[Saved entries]
--- --- ---

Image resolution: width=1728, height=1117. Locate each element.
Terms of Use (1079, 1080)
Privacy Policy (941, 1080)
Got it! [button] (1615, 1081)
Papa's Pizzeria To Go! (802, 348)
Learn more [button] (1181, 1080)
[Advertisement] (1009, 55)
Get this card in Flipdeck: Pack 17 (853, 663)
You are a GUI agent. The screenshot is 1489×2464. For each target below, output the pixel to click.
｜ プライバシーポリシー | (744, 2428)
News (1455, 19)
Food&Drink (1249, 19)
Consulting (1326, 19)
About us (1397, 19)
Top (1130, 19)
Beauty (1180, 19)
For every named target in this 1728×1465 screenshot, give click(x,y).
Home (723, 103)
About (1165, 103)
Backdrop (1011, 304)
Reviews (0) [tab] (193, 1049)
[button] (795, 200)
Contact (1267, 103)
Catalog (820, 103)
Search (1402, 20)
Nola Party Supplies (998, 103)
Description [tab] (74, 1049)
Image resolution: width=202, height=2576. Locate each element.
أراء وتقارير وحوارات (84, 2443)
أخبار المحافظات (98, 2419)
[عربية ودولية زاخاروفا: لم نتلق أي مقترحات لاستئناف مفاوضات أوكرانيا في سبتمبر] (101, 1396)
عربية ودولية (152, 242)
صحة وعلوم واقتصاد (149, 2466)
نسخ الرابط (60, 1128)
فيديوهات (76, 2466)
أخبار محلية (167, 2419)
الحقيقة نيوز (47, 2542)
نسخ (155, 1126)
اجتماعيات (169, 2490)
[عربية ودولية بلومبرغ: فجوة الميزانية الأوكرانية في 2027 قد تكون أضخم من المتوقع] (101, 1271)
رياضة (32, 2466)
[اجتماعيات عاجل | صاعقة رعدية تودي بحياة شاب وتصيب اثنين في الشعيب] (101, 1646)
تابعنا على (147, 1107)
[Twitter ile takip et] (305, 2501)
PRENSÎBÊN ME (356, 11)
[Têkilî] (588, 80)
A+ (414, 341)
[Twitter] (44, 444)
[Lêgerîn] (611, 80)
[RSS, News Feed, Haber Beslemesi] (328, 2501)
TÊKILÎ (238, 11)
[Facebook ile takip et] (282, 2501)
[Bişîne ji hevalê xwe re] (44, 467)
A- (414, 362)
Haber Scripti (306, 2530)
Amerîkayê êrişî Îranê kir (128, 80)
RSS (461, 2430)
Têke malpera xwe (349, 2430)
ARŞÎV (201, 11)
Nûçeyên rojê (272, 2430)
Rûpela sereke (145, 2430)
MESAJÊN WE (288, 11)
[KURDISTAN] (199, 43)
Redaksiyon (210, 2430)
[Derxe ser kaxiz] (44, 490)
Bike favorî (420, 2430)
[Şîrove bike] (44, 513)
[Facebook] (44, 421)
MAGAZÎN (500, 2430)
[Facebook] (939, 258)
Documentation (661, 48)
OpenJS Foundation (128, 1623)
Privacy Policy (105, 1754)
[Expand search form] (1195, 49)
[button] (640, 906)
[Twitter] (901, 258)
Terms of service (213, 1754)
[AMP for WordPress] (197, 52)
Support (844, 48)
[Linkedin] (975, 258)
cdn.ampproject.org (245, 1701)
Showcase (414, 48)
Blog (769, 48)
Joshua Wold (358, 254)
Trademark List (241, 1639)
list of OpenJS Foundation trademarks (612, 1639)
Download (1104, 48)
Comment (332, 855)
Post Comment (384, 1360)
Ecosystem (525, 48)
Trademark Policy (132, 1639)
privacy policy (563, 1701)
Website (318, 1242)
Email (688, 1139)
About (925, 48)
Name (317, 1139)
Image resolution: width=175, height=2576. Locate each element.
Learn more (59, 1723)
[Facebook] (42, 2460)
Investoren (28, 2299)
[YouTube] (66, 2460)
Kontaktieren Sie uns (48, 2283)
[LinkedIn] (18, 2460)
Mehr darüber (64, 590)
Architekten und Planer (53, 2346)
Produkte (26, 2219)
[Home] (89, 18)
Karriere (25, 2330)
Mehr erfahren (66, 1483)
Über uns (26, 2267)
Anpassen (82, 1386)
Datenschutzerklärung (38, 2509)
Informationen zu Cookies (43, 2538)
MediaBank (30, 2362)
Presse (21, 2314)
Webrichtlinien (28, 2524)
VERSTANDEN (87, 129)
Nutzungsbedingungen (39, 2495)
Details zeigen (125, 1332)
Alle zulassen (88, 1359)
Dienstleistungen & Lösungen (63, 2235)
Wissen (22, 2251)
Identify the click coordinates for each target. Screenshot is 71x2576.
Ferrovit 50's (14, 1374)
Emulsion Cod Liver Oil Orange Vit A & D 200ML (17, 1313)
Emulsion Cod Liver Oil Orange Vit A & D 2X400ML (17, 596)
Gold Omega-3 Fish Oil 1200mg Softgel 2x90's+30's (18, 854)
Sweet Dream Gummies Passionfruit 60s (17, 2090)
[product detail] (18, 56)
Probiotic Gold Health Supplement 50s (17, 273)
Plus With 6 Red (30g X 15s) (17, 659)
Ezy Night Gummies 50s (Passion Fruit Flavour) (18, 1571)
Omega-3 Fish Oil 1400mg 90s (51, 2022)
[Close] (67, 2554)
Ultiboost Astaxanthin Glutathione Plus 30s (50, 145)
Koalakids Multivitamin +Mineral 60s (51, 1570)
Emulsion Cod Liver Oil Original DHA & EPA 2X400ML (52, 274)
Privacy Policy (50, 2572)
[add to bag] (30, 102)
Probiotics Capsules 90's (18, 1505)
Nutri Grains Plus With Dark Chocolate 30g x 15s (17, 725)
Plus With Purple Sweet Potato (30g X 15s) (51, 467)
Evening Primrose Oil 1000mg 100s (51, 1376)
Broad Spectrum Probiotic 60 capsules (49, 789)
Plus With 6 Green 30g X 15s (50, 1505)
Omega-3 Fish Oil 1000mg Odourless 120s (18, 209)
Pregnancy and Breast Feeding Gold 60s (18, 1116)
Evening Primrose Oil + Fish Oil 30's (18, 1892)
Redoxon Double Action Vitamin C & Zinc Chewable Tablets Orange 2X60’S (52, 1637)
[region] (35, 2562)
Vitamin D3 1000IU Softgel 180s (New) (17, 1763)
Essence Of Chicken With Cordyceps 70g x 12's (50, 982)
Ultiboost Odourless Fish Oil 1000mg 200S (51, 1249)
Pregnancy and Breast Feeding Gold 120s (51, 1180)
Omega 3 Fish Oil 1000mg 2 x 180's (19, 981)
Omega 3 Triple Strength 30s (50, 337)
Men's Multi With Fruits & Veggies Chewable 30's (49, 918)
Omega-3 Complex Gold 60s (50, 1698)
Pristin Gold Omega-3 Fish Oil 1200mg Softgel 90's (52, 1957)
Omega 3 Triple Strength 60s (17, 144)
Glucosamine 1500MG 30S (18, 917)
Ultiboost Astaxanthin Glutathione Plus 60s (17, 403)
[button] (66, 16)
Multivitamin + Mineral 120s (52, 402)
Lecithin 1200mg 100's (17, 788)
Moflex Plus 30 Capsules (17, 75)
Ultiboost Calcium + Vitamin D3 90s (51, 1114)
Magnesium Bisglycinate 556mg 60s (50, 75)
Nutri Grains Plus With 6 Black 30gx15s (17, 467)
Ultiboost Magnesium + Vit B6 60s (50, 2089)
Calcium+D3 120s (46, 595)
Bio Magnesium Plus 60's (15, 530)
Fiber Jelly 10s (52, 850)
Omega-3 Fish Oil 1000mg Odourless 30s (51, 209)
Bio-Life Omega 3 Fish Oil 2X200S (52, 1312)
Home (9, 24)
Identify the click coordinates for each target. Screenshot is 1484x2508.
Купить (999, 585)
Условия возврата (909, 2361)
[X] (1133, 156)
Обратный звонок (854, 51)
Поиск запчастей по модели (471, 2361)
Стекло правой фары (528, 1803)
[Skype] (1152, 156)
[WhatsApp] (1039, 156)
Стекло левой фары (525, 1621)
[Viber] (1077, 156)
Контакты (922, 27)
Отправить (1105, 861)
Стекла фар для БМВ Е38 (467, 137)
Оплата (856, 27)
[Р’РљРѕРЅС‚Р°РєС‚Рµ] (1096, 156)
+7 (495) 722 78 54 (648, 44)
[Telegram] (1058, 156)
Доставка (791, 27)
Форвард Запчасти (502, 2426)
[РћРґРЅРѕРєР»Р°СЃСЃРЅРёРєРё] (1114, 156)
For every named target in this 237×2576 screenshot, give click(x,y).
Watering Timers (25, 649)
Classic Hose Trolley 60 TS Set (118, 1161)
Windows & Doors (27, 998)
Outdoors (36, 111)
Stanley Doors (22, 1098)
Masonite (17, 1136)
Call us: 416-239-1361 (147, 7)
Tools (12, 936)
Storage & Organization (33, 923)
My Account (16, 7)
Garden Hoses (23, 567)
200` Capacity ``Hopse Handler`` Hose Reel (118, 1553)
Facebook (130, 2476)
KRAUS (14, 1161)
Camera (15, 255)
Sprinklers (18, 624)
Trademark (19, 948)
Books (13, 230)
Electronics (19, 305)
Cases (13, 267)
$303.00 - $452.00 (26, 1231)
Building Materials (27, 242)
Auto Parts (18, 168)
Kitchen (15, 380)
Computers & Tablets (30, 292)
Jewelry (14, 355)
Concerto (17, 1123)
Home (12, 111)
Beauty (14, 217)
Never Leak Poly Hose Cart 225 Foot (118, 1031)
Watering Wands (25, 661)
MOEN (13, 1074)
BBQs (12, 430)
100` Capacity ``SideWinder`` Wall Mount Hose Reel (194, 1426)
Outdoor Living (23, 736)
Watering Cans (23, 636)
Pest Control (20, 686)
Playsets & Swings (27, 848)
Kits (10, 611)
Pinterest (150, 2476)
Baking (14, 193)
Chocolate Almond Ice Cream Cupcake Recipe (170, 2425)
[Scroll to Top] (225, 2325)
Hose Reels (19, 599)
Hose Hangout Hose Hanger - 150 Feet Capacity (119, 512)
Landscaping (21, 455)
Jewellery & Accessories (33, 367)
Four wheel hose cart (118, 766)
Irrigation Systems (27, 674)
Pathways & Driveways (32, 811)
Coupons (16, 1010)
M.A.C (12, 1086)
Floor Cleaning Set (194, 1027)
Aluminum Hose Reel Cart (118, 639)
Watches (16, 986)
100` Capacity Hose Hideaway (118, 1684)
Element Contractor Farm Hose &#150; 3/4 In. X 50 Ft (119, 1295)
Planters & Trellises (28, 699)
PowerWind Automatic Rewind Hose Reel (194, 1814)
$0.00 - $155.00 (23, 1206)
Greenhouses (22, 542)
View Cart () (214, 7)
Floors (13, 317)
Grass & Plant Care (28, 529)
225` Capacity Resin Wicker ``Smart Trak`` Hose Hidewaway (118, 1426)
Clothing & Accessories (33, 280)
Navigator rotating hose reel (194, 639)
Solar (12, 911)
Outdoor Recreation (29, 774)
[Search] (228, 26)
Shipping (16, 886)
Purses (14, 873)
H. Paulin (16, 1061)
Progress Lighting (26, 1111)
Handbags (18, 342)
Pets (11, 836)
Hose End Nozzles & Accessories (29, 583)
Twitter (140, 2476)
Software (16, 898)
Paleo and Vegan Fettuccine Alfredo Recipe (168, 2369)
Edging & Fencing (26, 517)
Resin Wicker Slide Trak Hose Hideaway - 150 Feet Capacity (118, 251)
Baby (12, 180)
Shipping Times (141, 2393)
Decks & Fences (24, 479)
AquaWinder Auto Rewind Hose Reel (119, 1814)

--- --- ---

**WORK TO BE COMPLETED:**
Extract, please, the lines from the start of the entries above through the one with "For every named target in this 1728×1465", both included, reproducing each exactly and adding nothing.

**RESPONSE FOR THIS EXERCISE:**
Image resolution: width=1728, height=1117. Locate each element.
Terms of Use (1079, 1080)
Privacy Policy (941, 1080)
Got it! [button] (1615, 1081)
Papa's Pizzeria To Go! (802, 348)
Learn more [button] (1181, 1080)
[Advertisement] (1009, 55)
Get this card in Flipdeck: Pack 17 (853, 663)
You are a GUI agent. The screenshot is 1489×2464. For each target below, output the pixel to click.
｜ プライバシーポリシー | (744, 2428)
News (1455, 19)
Food&Drink (1249, 19)
Consulting (1326, 19)
About us (1397, 19)
Top (1130, 19)
Beauty (1180, 19)
For every named target in this 1728×1465 screenshot, give click(x,y).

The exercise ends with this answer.